そして右腕だけを後ろに振り、連動して前に振り出した右足と身体の右半分を軸にして、
一呼吸置いて後ろから左足を引っ張るようにして振り出し…つまり、「何も考えずに歩く」
ことで時間を稼いでいた。

この身体になって以来、「急ぐ」「慌てる」の類いはできうる限り避けてきたが、止むを
得ない場合はこうするよりほかない。これでは歩く稽古にならないから、繰り返すことの
ないよう毎度戒めるのだが、なかなかそうもいかない。

ゆとりをもって始業十五分前には会社にいたい。

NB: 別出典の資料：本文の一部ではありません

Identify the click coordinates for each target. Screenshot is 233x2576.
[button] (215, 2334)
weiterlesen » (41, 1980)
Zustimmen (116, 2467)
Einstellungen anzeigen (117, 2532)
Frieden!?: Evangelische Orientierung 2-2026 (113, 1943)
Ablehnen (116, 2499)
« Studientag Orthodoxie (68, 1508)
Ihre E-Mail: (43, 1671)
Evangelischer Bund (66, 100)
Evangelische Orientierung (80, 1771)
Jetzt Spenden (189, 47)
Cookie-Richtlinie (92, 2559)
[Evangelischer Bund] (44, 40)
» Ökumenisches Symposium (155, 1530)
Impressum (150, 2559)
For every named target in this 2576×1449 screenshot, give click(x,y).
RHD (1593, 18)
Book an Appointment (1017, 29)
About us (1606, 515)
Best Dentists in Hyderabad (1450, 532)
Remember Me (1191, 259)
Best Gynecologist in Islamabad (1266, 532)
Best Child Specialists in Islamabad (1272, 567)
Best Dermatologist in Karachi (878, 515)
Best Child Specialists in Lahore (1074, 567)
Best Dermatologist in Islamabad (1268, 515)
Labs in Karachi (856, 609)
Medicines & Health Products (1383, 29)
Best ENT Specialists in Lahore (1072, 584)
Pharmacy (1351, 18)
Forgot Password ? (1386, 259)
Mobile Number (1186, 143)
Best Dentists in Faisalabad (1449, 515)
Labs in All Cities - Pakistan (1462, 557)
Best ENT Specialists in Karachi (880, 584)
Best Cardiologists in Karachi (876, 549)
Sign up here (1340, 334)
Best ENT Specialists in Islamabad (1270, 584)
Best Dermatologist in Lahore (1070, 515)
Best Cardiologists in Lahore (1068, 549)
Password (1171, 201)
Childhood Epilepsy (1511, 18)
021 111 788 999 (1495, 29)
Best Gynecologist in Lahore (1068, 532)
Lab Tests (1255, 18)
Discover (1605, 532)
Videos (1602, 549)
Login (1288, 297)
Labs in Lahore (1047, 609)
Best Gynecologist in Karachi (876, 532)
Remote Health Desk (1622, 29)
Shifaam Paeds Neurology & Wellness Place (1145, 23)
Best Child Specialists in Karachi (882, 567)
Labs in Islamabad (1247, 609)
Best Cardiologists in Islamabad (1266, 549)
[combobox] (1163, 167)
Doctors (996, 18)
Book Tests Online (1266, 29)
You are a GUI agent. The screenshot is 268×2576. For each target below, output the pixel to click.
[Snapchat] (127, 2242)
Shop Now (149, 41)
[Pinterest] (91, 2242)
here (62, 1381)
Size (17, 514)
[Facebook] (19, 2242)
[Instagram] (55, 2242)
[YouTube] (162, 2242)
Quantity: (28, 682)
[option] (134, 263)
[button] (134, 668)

だから、"終電車"に乗ったときは霞ヶ関
からタクシーを拾うのが常なのだが、今朝は会社まで金木犀の薫りの中を歩けたらと思い
神谷町まで日比谷線に乗った。

…期待に反してほとんど薫らなかったが、神谷町のホームから会社真ん前の横断歩道まで
ちょうど十分で辿り着いてしまい、我ながら驚いた。

二、三年前なら地上へ出てからでも十四~五分はかかっていたし、左片麻痺を患う前には
七~八分で歩いていた道のりなのだから。だが、これをもって以前の早足歩きに戻りつつ
あると単純に喜ぶ気にはなれない。慌てて歩いたところで、得るものは少ないのだ。

案の定、昼前頃から、左腿の付け根のやや下辺りの深いところに鈍い疼痛を感じ、それが
今も続いている。ここ数日、こういうことが多い。

「頑張る」というコトバの、文字どおりのよくない意味を体現した報いだろうか。
これから気温が下がってくると、身体のあちこちが強張ることも多くなる。

…というより、暑い真っ盛りから少なくとも一月以上、右首筋の一角が強張ったままだ。
何とかしておかないといけない。…が、頑張ってはいけない。